» WHAT IS REQUIRED:
Isolate every line in the data with the string "Laptopu" and copy it.

[Pixel coordinate grounding data]
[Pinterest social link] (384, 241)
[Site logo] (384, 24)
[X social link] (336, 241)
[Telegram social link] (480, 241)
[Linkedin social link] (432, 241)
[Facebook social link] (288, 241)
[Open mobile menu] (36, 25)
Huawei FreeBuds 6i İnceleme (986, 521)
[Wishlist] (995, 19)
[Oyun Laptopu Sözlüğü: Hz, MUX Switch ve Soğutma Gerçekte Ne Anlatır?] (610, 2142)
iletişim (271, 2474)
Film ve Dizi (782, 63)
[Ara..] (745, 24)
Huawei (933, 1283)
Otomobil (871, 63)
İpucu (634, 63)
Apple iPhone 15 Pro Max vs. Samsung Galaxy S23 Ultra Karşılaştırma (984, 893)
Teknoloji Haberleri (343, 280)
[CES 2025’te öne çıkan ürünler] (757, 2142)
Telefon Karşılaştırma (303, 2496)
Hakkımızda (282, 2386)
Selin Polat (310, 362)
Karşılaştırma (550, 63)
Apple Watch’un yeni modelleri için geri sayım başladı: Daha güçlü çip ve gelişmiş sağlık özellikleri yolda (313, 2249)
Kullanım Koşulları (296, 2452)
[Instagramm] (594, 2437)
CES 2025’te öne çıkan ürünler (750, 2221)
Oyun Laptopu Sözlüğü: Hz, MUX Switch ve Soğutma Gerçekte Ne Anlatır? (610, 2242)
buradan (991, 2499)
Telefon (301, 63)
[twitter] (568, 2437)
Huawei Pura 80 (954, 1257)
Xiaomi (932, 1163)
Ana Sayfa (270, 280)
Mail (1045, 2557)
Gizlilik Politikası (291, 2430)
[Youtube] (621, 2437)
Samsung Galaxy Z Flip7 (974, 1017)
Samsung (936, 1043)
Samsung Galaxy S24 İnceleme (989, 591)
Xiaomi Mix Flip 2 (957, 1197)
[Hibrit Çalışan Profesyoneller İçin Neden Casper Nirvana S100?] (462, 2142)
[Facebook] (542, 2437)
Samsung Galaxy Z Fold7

» PROBLEM SOLUTION:
[Oyun Laptopu Sözlüğü: Hz, MUX Switch ve Soğutma Gerçekte Ne Anlatır?] (610, 2142)
Oyun Laptopu Sözlüğü: Hz, MUX Switch ve Soğutma Gerçekte Ne Anlatır? (610, 2242)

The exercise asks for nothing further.